COLLEGE STATION – The Zebra Chip Leadership Team has been named as the Texas A&M AgriLife Vice Chancellor’s Award in Excellence recipient in the partnership category.
The honor was presented Jan. 8 during the Texas A&M AgriLife Conference in College Station. The Vice Chancellor’s Awards in Excellence were established in 1980 to recognize the commitment and outstanding contributions of faculty and staff across Texas A&M AgriLife and provide an opportunity to celebrate the achievements of those honored.
The Zebra Chip Leadership Team consists of Dr. Charlie Rush, Texas A&M AgriLife Research plant pathologist, Amarillo; Dr. Creighton Miller, horticulture and genetics, AgriLife Research, College Station; Dr. James Supak, Texas Zebra Chip Program coordinator, AgriLife Research, College Station; Dr. Neil Gudmestad, North Dakota State University plant pathologist, Fargo, N.D.; and Dr. John Trumble, University of California, entomology, Riverside, Calif.
These scientists became involved with zebra chip of potato and formed a team to provide leadership and guidance for a much larger group of scientists when this disease grew to national and international importance, the nomination stated.
Zebra chip is a disease of potatoes caused by a bacterium and carried by the potato psyllid. The disease was named for the characteristic striping and discoloration in potato chips produced from infected tubers. It affects all market classes of potato by reducing both yield and quality, and was first identified in the U.S. in Texas in 2000.
According to the nomination, by 2008 zebra chip had been detected in California, Colorado, Kansas, Nebraska, New Mexico, Wyoming, Idaho, Oregon and Washington. It has also been identified in several countries in Central America, Mexico and New Zealand.
“CSS Farms is probably the single biggest victim of the ZC problem in the USA so far, incurring huge financial losses in 2007 and 2008,” said Milt Carter, CEO of CSS Farms, Watertown, S.D., in a letter of support. “At that time, we did not know what caused the disease or what the vector was for sure. Fortunately, the Zebra Chip Leadership team was able to put together an integrated team to work on this problem.
“As a result of their efforts, CSS Farms was able to develop a complete set of new, integrated strategies for controlling potato psyllids and ZC that has been effective over the past three years – including the extremely high pressure psyllid year in 2010. We are very fortunate to have people like Charlie Rush, John Trumble, Neil Gudmestad, James Supak and Creighton Miller providing practical, immediately applicable solutions for this problem.”
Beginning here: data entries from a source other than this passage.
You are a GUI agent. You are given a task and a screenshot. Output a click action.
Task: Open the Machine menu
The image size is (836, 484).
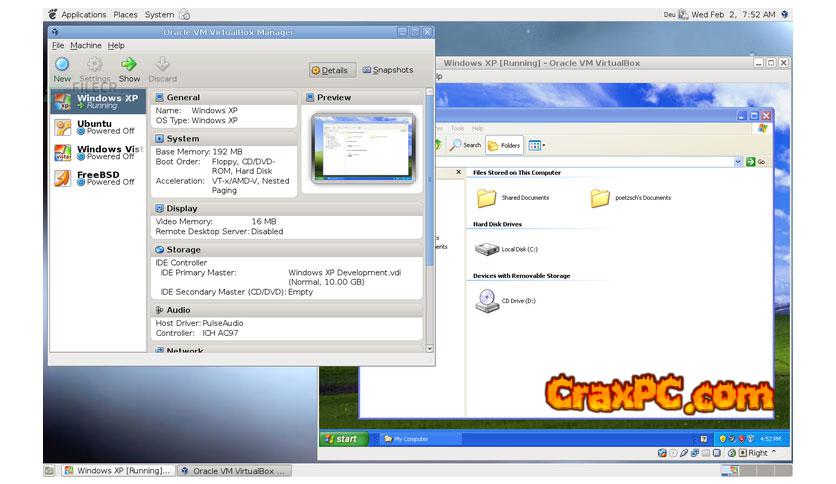(x=85, y=45)
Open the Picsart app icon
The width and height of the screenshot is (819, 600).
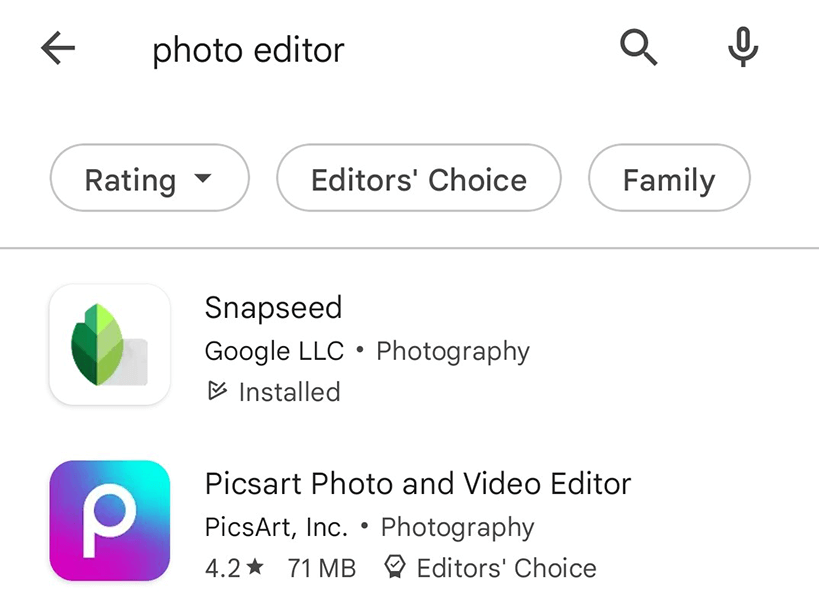[x=109, y=520]
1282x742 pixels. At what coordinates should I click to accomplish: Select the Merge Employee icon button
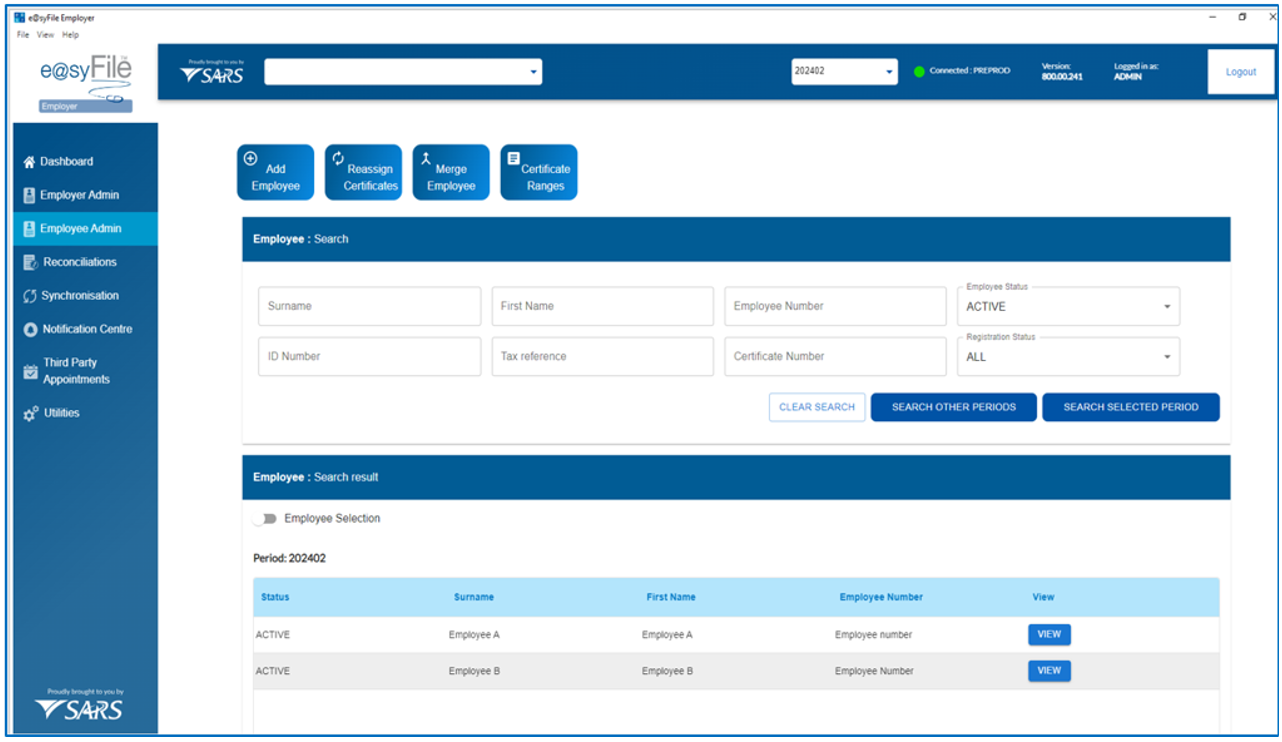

According to the nomination, zebra chip threatened the very survival of the Texas potato industry by 2007, prompting the Texas Legislature to provide $2 million for a Texas Zebra Chip Research Initiative for the 2008-2009 biennium, with Supak leading the effort.
Then, in 2008, Rush, Miller, Gudmestad and Trumble spearheaded an effort to write a successful U.S. Department of Agriculture Specialty Crops Research Initiative Grant for $6.9 million that would allow a comprehensive approach to the zebra chip problem.
The two groups began to work closely together to make sure the research and Extension efforts of the federal program didn’t overlap with those of the state initiative, the nomination stated. In this way, the Zebra Chip Leadership Team was formed and they now coordinate the majority of all zebra chip related research and Extension activity in the U.S.
“Coordination and leadership of these research and Extension activities in Texas and throughout the U.S. is no small task,” said Dr. John Sweeten, AgriLife Research resident director in Amarillo, in making the nomination.
Together, the Texas initiative and the federal program include more than 30 multidisciplinary scientists, representing seven universities and the USDA-Agricultural Research Service from seven states. The Texas program also coordinates with the Texas Department of Agriculture.
In order to guarantee the desired level of input and interaction between zebra chip scientists and clientele, the leadership team established an advisory board of potato growers and processors, state and federal government officials and commodity leaders with a vested interest in solving the zebra chip problem.
“Perhaps the best indication of the success the Zebra Chip Leadership Team has achieved in merging the activities and interests of the research community with those of their clientele is the annual reporting session,” Sweeten said. “It is regarded as the primary venue to learn about zebra chip research progress and meet those actually involved in dealing with the disease.”